La durabilité de ces exploitations agricoles tient beaucoup à leurs pratiques culturales et à la gestion de leurs élevages : l’agriculture de proximité, comme toutes les autres, tient bien mieux la route lorsqu’elle fait le choix de l’agro-écologie. Cette démarche, qui tend à valoriser au mieux les potentialités naturelles des écosystèmes, profite à l’exploitation et à sa productivité, comme au milieu social dans lequel elle s’épanouit.

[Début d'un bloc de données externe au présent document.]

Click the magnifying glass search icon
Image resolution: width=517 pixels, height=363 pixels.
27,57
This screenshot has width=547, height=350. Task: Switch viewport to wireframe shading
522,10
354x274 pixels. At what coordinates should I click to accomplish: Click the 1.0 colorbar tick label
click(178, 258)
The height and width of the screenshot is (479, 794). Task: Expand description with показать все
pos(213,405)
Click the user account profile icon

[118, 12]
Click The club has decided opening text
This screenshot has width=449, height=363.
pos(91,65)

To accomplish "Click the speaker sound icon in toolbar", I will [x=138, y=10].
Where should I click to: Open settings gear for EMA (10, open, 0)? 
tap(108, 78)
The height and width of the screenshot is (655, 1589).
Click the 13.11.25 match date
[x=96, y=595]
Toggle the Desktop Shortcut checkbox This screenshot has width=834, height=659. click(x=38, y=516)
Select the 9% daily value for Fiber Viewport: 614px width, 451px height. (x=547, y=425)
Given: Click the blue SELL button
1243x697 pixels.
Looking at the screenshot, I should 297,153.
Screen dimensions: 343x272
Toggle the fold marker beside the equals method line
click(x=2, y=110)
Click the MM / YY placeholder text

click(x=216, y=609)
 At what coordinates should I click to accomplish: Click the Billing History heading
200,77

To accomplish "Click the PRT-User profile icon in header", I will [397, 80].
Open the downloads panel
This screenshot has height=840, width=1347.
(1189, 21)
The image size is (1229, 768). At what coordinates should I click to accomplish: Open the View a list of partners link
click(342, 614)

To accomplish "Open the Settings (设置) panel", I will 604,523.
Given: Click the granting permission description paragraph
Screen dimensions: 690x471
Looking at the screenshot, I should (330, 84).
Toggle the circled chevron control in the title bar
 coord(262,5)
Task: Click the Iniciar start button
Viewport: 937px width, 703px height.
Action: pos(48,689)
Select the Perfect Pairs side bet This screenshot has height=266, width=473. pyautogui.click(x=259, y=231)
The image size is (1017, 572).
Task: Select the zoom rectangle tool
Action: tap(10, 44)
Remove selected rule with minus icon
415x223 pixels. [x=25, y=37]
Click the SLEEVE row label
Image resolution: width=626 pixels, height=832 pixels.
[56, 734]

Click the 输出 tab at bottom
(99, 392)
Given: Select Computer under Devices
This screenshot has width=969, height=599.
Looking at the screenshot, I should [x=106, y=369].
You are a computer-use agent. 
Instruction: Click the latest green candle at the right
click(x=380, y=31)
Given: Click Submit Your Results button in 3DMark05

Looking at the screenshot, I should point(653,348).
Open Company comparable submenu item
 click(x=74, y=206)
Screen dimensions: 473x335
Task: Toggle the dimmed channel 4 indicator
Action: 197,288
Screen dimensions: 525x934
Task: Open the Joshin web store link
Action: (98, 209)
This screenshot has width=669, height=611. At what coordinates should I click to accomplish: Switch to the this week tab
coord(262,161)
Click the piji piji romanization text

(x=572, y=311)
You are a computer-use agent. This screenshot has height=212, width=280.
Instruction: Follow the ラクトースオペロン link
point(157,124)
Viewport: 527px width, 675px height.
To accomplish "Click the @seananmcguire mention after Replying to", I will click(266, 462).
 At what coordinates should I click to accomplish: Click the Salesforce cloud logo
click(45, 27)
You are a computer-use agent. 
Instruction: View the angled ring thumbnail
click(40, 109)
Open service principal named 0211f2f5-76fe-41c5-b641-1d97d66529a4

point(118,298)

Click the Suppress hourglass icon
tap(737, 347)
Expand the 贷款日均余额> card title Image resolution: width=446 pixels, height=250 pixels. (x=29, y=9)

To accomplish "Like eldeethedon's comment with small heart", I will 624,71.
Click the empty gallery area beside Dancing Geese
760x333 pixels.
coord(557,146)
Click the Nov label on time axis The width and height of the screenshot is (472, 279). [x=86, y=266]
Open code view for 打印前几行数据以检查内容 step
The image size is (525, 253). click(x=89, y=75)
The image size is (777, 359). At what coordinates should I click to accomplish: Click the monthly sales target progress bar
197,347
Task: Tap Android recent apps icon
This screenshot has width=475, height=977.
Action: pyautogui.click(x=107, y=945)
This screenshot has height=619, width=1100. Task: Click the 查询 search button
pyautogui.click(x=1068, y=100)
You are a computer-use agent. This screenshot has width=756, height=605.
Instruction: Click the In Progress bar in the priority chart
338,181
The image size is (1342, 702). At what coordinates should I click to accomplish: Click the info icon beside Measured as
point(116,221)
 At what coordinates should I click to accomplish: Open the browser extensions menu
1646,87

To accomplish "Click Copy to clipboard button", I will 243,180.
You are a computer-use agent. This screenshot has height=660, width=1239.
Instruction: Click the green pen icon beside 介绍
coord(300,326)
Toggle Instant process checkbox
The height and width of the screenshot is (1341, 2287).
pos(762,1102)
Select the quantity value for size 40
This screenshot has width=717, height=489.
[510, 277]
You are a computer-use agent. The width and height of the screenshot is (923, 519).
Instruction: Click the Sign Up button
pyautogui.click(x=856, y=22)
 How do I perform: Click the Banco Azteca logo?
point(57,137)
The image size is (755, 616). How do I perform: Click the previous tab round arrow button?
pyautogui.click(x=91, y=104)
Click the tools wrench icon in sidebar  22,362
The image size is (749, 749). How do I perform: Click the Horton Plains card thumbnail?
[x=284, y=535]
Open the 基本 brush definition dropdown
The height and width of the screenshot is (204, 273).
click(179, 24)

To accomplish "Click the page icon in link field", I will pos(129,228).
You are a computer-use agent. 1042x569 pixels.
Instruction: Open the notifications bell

L’agro-écologie, reposant tant sur les savoirs paysans que sur la recherche agronomique, apporte de bons rendements, une autonomie accrue vis à vis des fournisseurs d’intrants, et in fine des gains de revenus. Elle assure la fertilité durable des sols comme le respect des équilibres naturels ; elle contribue à la séquestration du carbone et à la protection du territoire contre les évènements climatiques extrêmes. L’agriculture paysanne devient ainsi créatrice d’emplois locaux, directs et dans les services induits. De telles perspectives freinent l’exode rural et les migrations.
L’agriculture doit devenir une priorité, sinon la priorité, pour l’aide au développement. A l’heure de la transition écologique, de la lutte contre le changement climatique et des Objectifs du développement durable, et au moment où la Banque Mondiale elle-même affirme que tout investissement dans l’agriculture est 4 fois plus bénéfique que tout autre pour lutter contre la pauvreté, une triple démarche devrait inspirer l’aide : concentrer l’effort sur les immenses zones rurales où vit la moitié des hommes sur terre ; privilégier un développement territorial intégré, élément actif d’une économie locale durable, à même de fournir à l’échelle du monde des millions d’emplois décents ; orienter l’aide vers l’agro-écologie, c’est-à-dire vers une agriculture de bon sens, celle que nous n’aurions jamais dû quitter, productrice et profitable, protectrice des sols et de l’environnement, résiliente face aux errements du climat, porteuse pour les hommes de mieux-être et de stabilité. Y-a-t-il un thème plus juste, en même temps que plus efficace, pour réorienter nos aides au développement ?
Agrisud International, AVSF, le CARI et le GRET sont quatre ONG françaises membres du GTAE, Groupe de travail sur les transitions agro-écologiques. Elles soutiennent les agricultures familiales et se sont regroupées pour mesurer avec la recherche, l’impact de l’agro-écologie et valider les conditions requises pour sa diffusion au service des populations et territoires ruraux.